_What needs to be done_
Filter the entries and keep only the lines where the string "agent" appears.

Saved entries
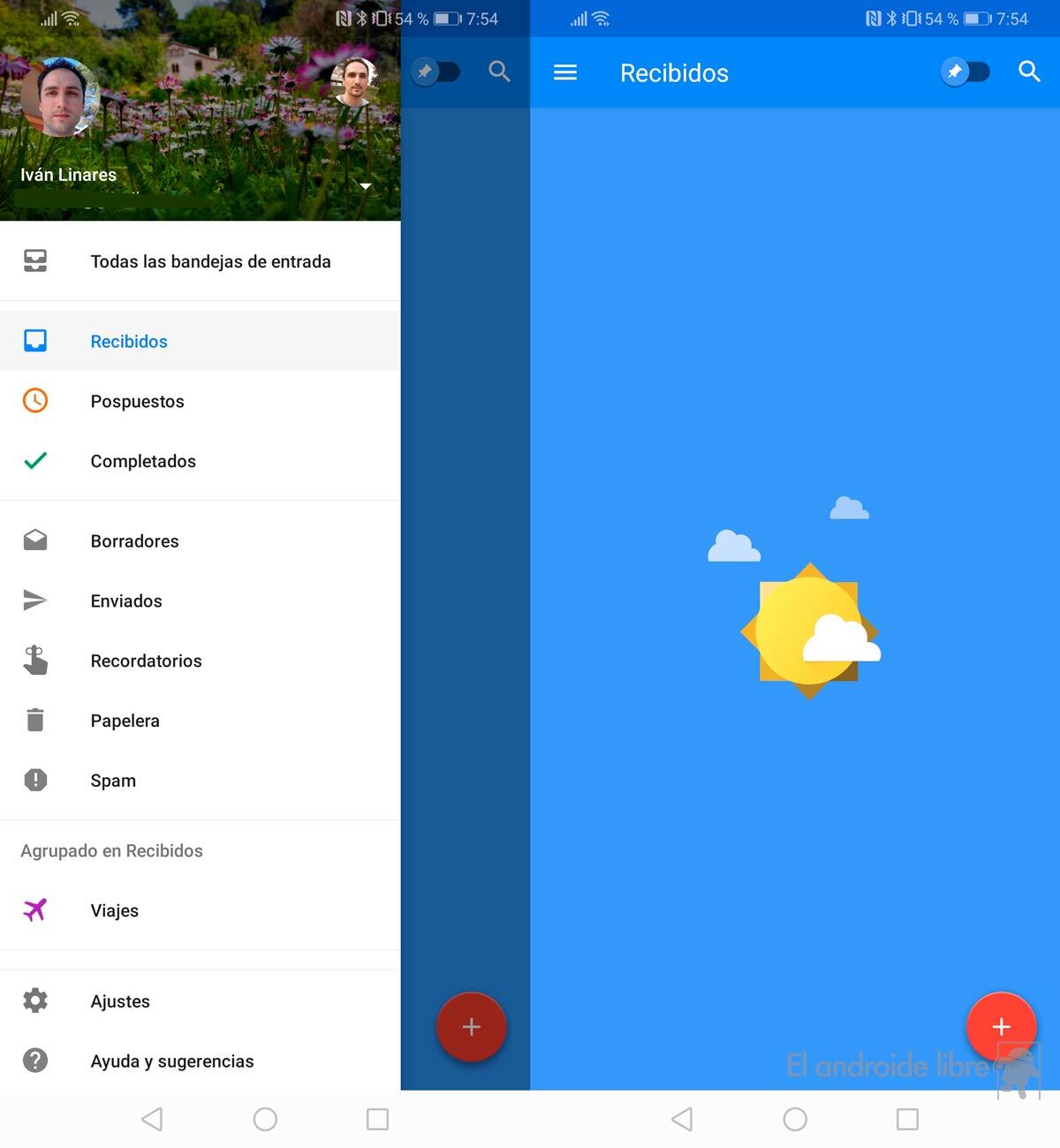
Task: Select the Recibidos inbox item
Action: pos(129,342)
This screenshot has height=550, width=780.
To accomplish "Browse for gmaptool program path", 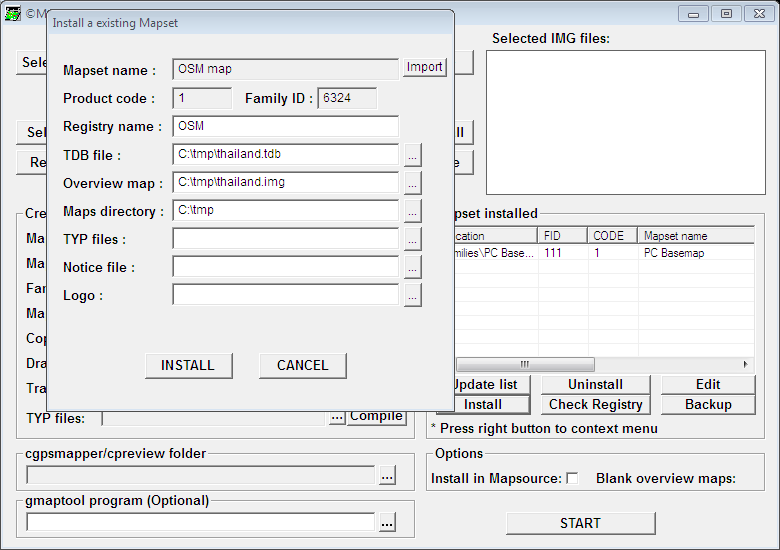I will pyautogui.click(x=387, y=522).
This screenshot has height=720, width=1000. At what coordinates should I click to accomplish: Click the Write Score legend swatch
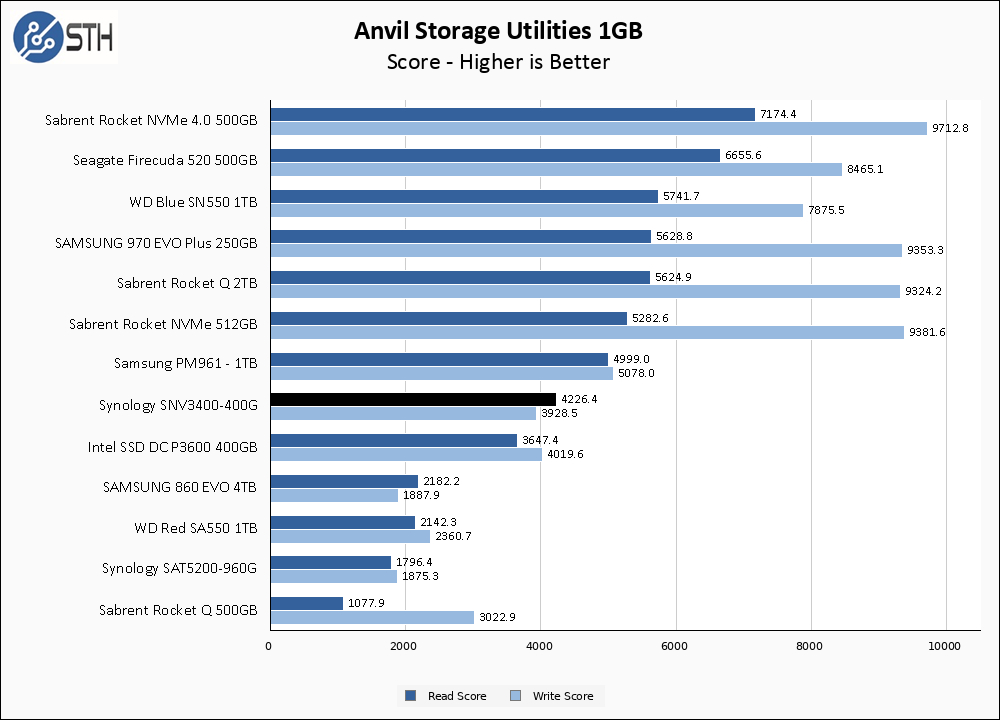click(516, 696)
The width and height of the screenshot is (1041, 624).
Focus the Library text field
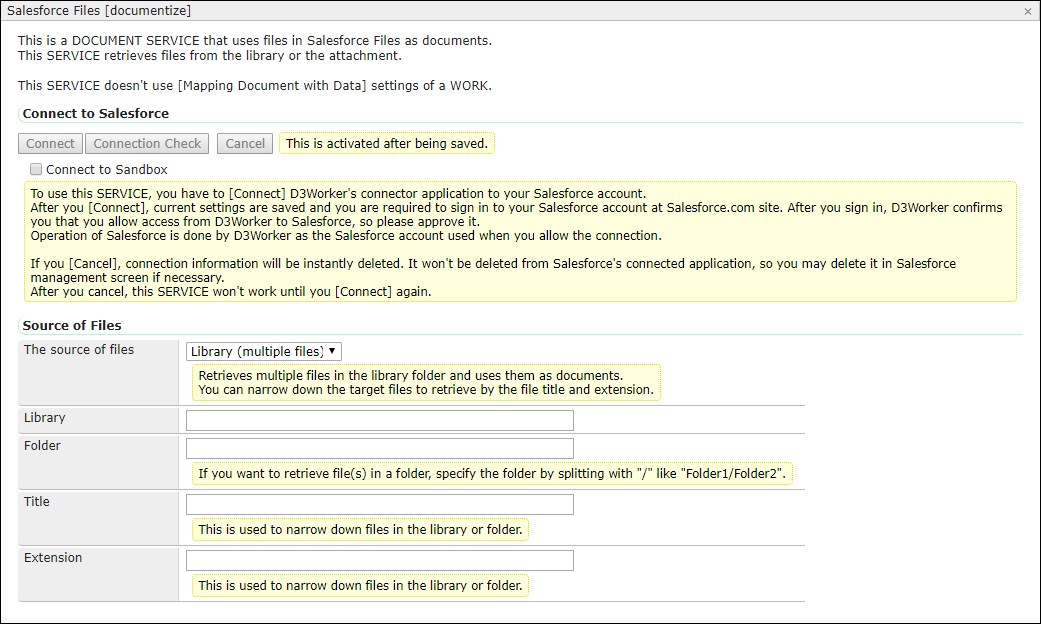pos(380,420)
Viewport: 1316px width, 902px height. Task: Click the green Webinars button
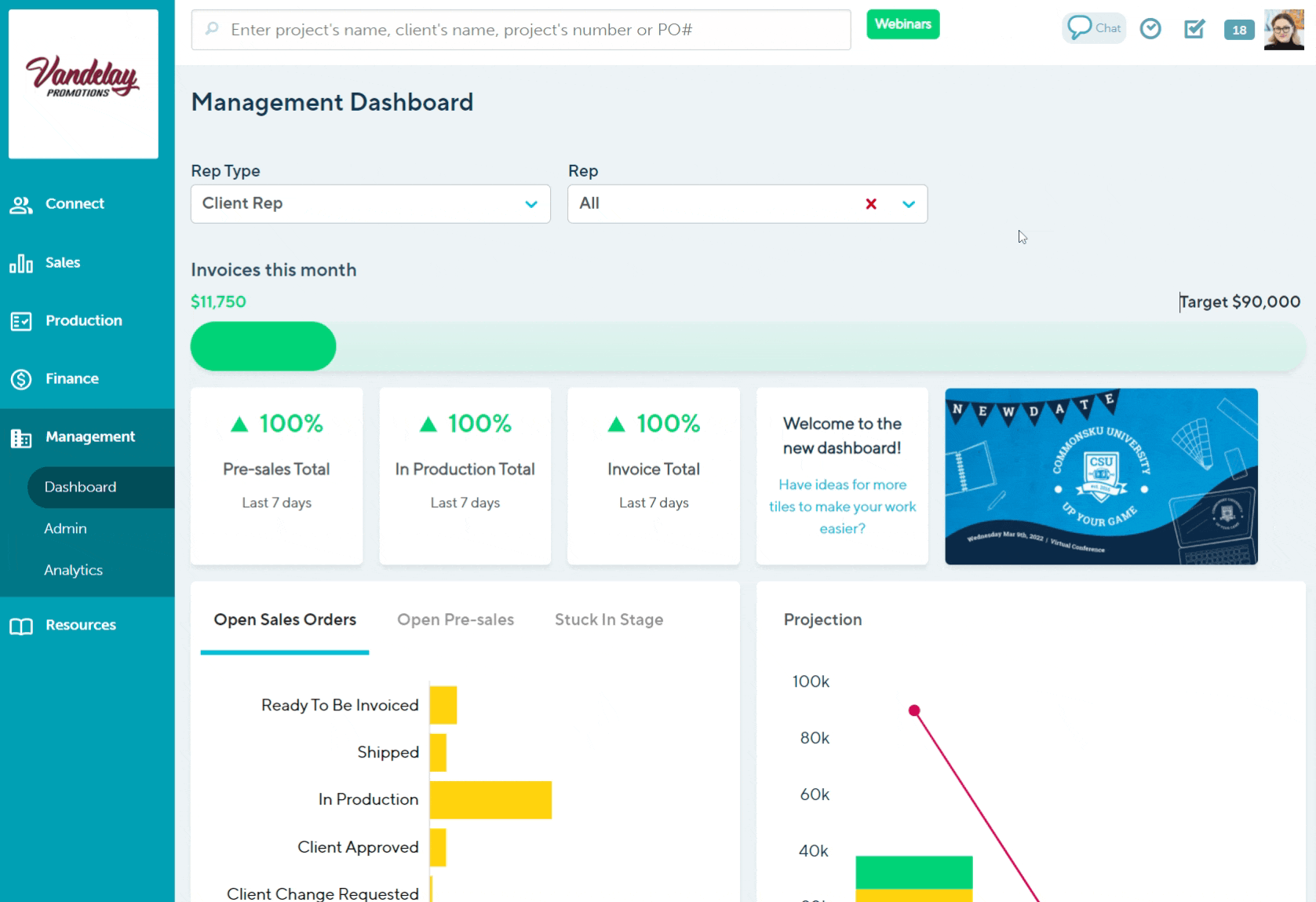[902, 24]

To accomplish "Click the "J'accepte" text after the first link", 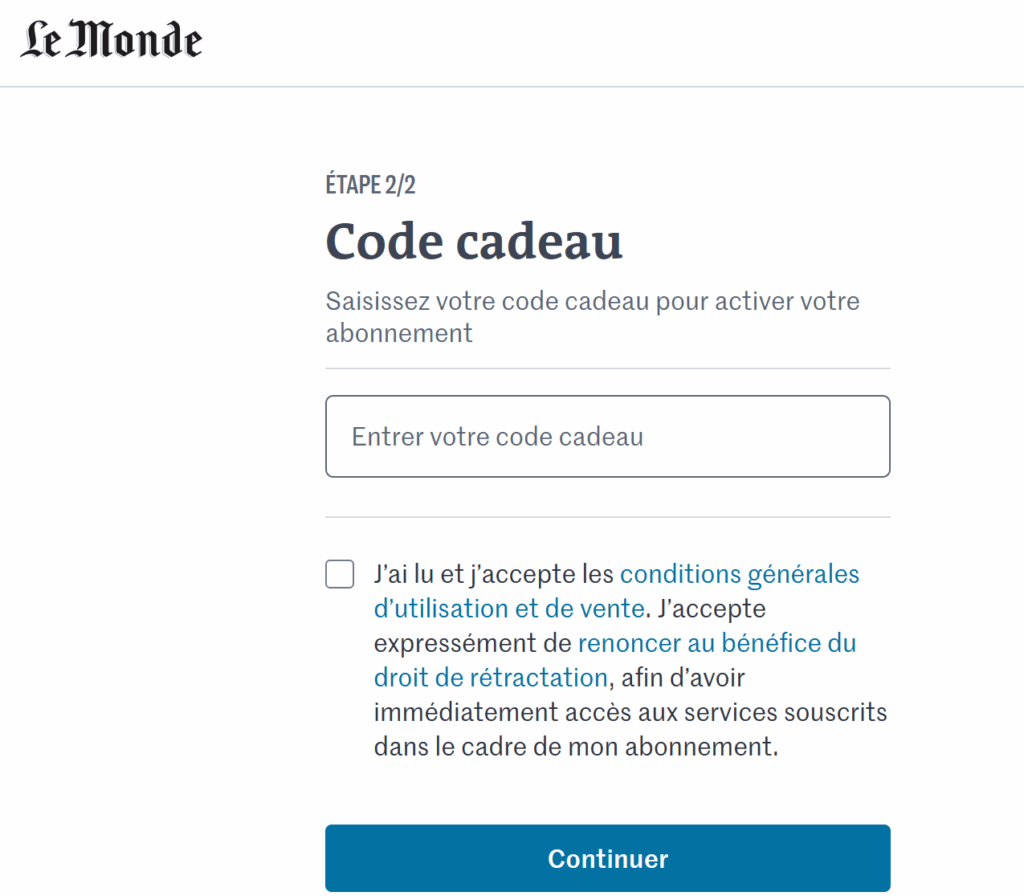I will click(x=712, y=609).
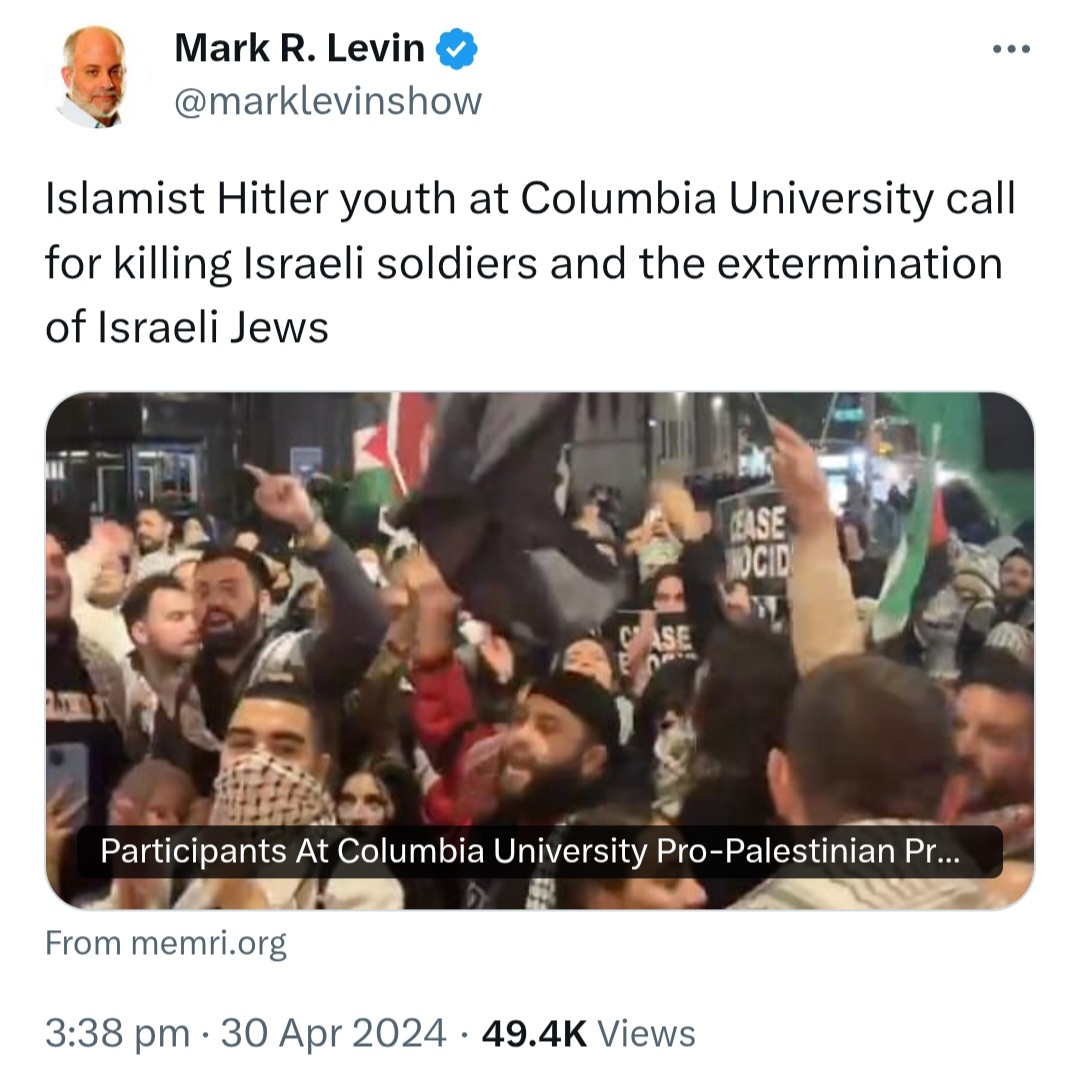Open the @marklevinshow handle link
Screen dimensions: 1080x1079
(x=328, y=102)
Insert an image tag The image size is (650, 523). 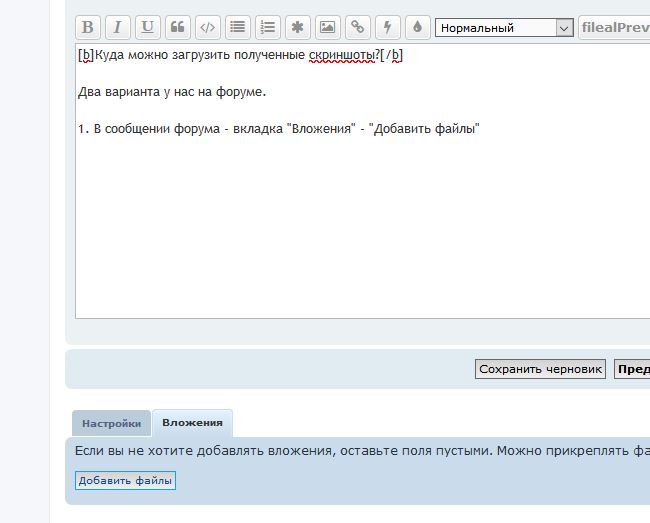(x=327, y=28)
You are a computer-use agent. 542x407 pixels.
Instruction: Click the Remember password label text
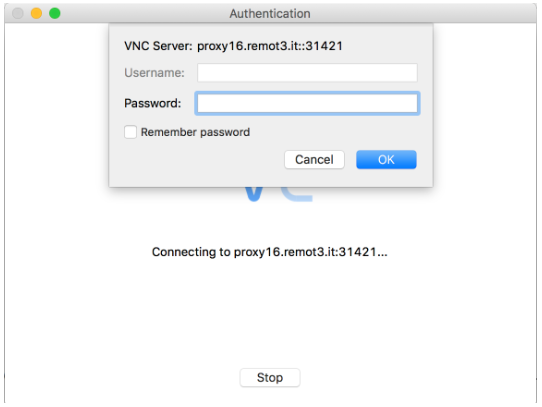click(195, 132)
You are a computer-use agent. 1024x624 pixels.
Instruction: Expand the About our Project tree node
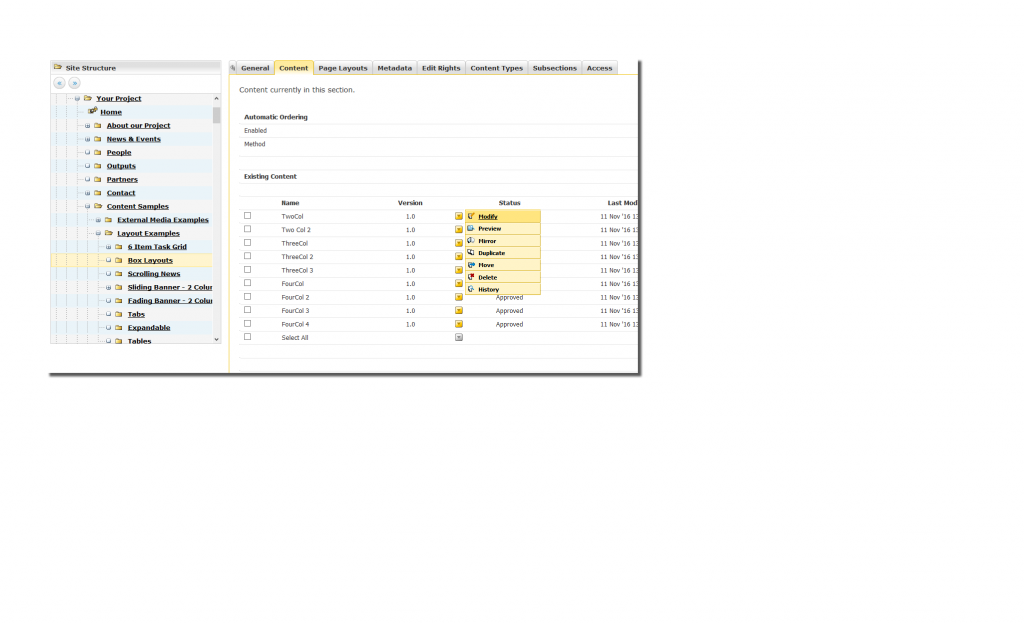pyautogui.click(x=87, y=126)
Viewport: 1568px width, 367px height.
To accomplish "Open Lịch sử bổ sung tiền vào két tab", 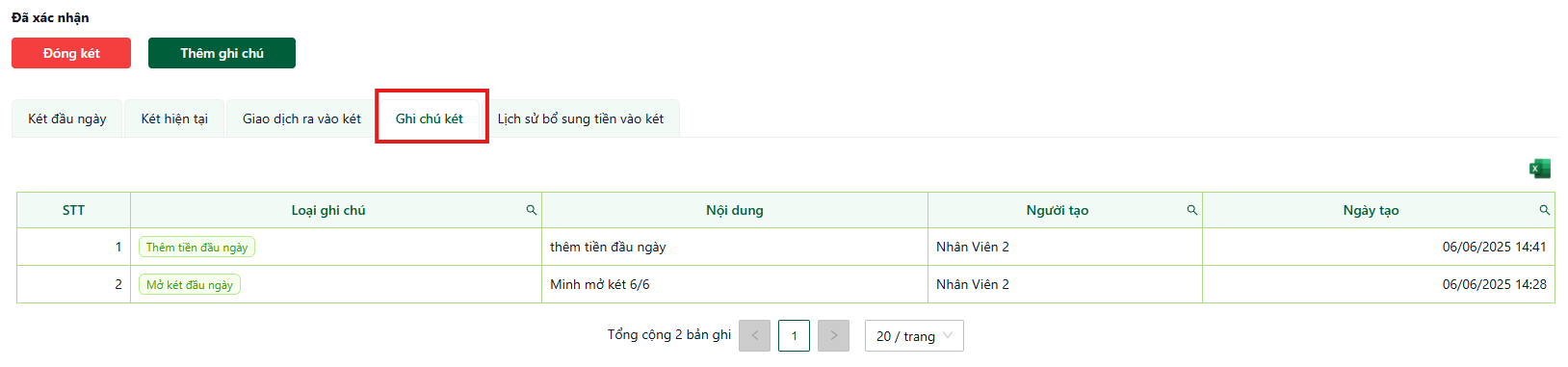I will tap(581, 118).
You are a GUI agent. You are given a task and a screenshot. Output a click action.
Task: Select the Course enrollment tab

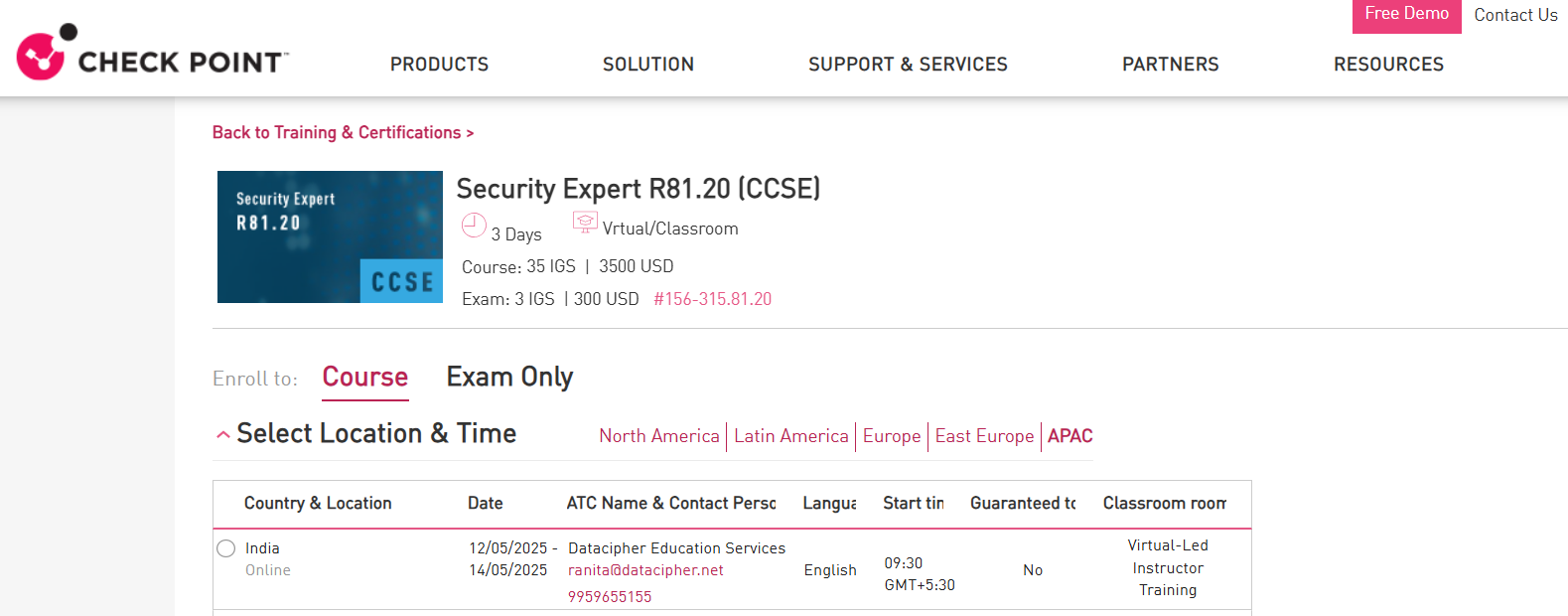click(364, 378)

_Response to this exercise_
You are a computer-use agent. 542x407 pixels.
You are a computer-use agent. 1024x624 pixels.
You are a GUI agent. You are given a task and a screenshot. Output a click action.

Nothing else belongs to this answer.